Below is a set of records. Repeat all of them exactly.

(Records from a collection)
* * * *

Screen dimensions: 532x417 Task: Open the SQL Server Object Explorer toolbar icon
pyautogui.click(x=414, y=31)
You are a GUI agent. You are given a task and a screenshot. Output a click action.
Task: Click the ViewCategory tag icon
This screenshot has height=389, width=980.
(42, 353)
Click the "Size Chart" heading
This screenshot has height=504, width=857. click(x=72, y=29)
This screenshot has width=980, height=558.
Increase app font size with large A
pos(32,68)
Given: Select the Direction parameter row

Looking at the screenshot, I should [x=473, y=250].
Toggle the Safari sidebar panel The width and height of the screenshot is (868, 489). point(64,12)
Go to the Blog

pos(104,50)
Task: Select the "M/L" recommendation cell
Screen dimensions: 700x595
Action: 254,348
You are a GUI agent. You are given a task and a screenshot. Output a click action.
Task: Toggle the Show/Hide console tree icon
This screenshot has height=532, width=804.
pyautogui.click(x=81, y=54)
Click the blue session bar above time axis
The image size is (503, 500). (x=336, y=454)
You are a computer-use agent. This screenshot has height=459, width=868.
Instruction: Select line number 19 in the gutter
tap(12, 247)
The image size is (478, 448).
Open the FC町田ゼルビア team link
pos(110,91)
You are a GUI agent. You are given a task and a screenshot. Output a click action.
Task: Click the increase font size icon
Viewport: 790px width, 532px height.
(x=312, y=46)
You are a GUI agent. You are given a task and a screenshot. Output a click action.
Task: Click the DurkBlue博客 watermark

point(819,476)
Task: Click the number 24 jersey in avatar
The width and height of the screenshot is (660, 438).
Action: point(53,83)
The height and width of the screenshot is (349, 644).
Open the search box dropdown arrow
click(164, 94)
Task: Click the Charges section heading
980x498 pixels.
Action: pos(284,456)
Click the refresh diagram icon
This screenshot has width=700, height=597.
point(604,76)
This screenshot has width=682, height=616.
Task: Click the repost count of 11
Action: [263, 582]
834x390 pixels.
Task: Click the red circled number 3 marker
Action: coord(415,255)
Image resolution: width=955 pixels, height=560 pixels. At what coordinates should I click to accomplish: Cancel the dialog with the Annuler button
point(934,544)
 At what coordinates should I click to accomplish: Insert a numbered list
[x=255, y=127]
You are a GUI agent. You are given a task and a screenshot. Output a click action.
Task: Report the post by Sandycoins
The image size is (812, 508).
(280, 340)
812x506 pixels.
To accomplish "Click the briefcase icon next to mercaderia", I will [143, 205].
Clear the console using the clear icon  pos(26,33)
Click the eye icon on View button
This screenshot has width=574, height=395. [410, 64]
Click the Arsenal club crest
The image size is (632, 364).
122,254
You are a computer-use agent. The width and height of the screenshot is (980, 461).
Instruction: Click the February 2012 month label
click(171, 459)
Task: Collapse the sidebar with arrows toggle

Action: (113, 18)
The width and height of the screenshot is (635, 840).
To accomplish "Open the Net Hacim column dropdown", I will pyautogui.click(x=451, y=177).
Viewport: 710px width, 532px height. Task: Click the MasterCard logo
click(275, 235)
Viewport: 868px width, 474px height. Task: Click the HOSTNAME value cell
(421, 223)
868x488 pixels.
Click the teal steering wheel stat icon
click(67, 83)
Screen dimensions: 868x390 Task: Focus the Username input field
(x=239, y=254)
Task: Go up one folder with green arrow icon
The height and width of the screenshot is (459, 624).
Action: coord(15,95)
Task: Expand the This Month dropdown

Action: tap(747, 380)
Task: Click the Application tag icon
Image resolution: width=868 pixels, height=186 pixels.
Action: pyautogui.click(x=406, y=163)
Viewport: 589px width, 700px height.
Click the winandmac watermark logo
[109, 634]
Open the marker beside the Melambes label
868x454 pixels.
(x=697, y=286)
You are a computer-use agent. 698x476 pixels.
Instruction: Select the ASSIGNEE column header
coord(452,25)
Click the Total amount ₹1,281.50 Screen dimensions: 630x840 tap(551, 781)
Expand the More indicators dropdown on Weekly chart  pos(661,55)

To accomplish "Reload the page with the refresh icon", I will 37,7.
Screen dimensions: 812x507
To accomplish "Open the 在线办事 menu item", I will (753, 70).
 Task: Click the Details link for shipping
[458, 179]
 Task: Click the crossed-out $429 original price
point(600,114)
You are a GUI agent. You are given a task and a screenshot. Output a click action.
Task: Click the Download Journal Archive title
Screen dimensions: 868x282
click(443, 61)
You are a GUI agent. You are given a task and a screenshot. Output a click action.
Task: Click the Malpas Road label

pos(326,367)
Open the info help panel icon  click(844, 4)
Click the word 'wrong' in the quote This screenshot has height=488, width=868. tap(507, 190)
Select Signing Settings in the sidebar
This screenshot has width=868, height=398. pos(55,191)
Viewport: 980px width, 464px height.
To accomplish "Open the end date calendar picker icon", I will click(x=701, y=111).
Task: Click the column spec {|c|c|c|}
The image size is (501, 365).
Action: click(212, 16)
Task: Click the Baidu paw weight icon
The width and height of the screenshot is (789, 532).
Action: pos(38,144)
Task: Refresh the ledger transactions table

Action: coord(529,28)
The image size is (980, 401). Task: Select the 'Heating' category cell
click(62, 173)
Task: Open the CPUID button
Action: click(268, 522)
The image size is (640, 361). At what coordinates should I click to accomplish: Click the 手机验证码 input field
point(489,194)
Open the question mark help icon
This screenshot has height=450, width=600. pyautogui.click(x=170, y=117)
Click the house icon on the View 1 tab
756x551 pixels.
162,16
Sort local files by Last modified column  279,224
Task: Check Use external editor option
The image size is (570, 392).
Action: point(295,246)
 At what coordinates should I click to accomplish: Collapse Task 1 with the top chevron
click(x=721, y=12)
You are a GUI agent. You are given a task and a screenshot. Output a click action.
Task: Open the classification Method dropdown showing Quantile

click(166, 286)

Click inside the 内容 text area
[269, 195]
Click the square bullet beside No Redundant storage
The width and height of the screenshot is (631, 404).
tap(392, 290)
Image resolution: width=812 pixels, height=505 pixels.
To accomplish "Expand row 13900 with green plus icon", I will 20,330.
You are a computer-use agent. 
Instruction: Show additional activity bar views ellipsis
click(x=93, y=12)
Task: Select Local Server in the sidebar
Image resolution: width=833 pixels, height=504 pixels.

* * * *

The answer.
Screen dimensions: 532x417 Task: Open the SQL Server Object Explorer toolbar icon
pyautogui.click(x=414, y=31)
You are a GUI agent. You are given a task and a screenshot. Output a click action.
Task: Click the ViewCategory tag icon
This screenshot has height=389, width=980.
(42, 353)
Click the "Size Chart" heading
This screenshot has height=504, width=857. click(x=72, y=29)
This screenshot has width=980, height=558.
Increase app font size with large A
pos(32,68)
Given: Select the Direction parameter row

Looking at the screenshot, I should [x=473, y=250].
Toggle the Safari sidebar panel The width and height of the screenshot is (868, 489). point(64,12)
Go to the Blog

pos(104,50)
Task: Select the "M/L" recommendation cell
Screen dimensions: 700x595
Action: 254,348
You are a GUI agent. You are given a task and a screenshot. Output a click action.
Task: Toggle the Show/Hide console tree icon
This screenshot has height=532, width=804.
pyautogui.click(x=81, y=54)
Click the blue session bar above time axis
The image size is (503, 500). (x=336, y=454)
You are a computer-use agent. This screenshot has height=459, width=868.
Instruction: Select line number 19 in the gutter
tap(12, 247)
The image size is (478, 448).
Open the FC町田ゼルビア team link
pos(110,91)
You are a GUI agent. You are given a task and a screenshot. Output a click action.
Task: Click the increase font size icon
Viewport: 790px width, 532px height.
(x=312, y=46)
You are a GUI agent. You are given a task and a screenshot. Output a click action.
Task: Click the DurkBlue博客 watermark

point(819,476)
Task: Click the number 24 jersey in avatar
The width and height of the screenshot is (660, 438).
Action: point(53,83)
The height and width of the screenshot is (349, 644).
Open the search box dropdown arrow
click(164, 94)
Task: Click the Charges section heading
980x498 pixels.
Action: pos(284,456)
Click the refresh diagram icon
This screenshot has width=700, height=597.
point(604,76)
This screenshot has width=682, height=616.
Task: Click the repost count of 11
Action: [263, 582]
834x390 pixels.
Task: Click the red circled number 3 marker
Action: coord(415,255)
Image resolution: width=955 pixels, height=560 pixels. At what coordinates should I click to accomplish: Cancel the dialog with the Annuler button
point(934,544)
 At what coordinates should I click to accomplish: Insert a numbered list
[x=255, y=127]
You are a GUI agent. You are given a task and a screenshot. Output a click action.
Task: Report the post by Sandycoins
The image size is (812, 508).
(280, 340)
812x506 pixels.
To accomplish "Click the briefcase icon next to mercaderia", I will [143, 205].
Clear the console using the clear icon  pos(26,33)
Click the eye icon on View button
This screenshot has width=574, height=395. [410, 64]
Click the Arsenal club crest
The image size is (632, 364).
122,254
You are a computer-use agent. The width and height of the screenshot is (980, 461).
Instruction: Click the February 2012 month label
click(171, 459)
Task: Collapse the sidebar with arrows toggle

Action: (113, 18)
The width and height of the screenshot is (635, 840).
To accomplish "Open the Net Hacim column dropdown", I will pyautogui.click(x=451, y=177).
Viewport: 710px width, 532px height. Task: Click the MasterCard logo
click(275, 235)
Viewport: 868px width, 474px height. Task: Click the HOSTNAME value cell
(421, 223)
868x488 pixels.
Click the teal steering wheel stat icon
click(67, 83)
Screen dimensions: 868x390 Task: Focus the Username input field
(x=239, y=254)
Task: Go up one folder with green arrow icon
The height and width of the screenshot is (459, 624).
Action: coord(15,95)
Task: Expand the This Month dropdown

Action: tap(747, 380)
Task: Click the Application tag icon
Image resolution: width=868 pixels, height=186 pixels.
Action: pyautogui.click(x=406, y=163)
Viewport: 589px width, 700px height.
Click the winandmac watermark logo
[109, 634]
Open the marker beside the Melambes label
868x454 pixels.
(x=697, y=286)
You are a computer-use agent. 698x476 pixels.
Instruction: Select the ASSIGNEE column header
coord(452,25)
Click the Total amount ₹1,281.50 Screen dimensions: 630x840 tap(551, 781)
Expand the More indicators dropdown on Weekly chart  pos(661,55)

To accomplish "Reload the page with the refresh icon", I will 37,7.
Screen dimensions: 812x507
To accomplish "Open the 在线办事 menu item", I will (753, 70).
 Task: Click the Details link for shipping
[458, 179]
 Task: Click the crossed-out $429 original price
point(600,114)
You are a GUI agent. You are given a task and a screenshot. Output a click action.
Task: Click the Download Journal Archive title
Screen dimensions: 868x282
click(443, 61)
You are a GUI agent. You are given a task and a screenshot. Output a click action.
Task: Click the Malpas Road label

pos(326,367)
Open the info help panel icon  click(844, 4)
Click the word 'wrong' in the quote This screenshot has height=488, width=868. tap(507, 190)
Select Signing Settings in the sidebar
This screenshot has width=868, height=398. pos(55,191)
Viewport: 980px width, 464px height.
To accomplish "Open the end date calendar picker icon", I will click(x=701, y=111).
Task: Click the column spec {|c|c|c|}
The image size is (501, 365).
Action: click(212, 16)
Task: Click the Baidu paw weight icon
The width and height of the screenshot is (789, 532).
Action: pos(38,144)
Task: Refresh the ledger transactions table

Action: coord(529,28)
The image size is (980, 401). Task: Select the 'Heating' category cell
click(62, 173)
Task: Open the CPUID button
Action: click(268, 522)
The image size is (640, 361). At what coordinates should I click to accomplish: Click the 手机验证码 input field
point(489,194)
Open the question mark help icon
This screenshot has height=450, width=600. pyautogui.click(x=170, y=117)
Click the house icon on the View 1 tab
756x551 pixels.
162,16
Sort local files by Last modified column  279,224
Task: Check Use external editor option
The image size is (570, 392).
Action: point(295,246)
 At what coordinates should I click to accomplish: Collapse Task 1 with the top chevron
click(x=721, y=12)
You are a GUI agent. You are given a task and a screenshot. Output a click action.
Task: Open the classification Method dropdown showing Quantile

click(166, 286)

Click inside the 内容 text area
[269, 195]
Click the square bullet beside No Redundant storage
The width and height of the screenshot is (631, 404).
tap(392, 290)
Image resolution: width=812 pixels, height=505 pixels.
To accomplish "Expand row 13900 with green plus icon", I will 20,330.
You are a computer-use agent. 
Instruction: Show additional activity bar views ellipsis
click(x=93, y=12)
Task: Select Local Server in the sidebar
Image resolution: width=833 pixels, height=504 pixels.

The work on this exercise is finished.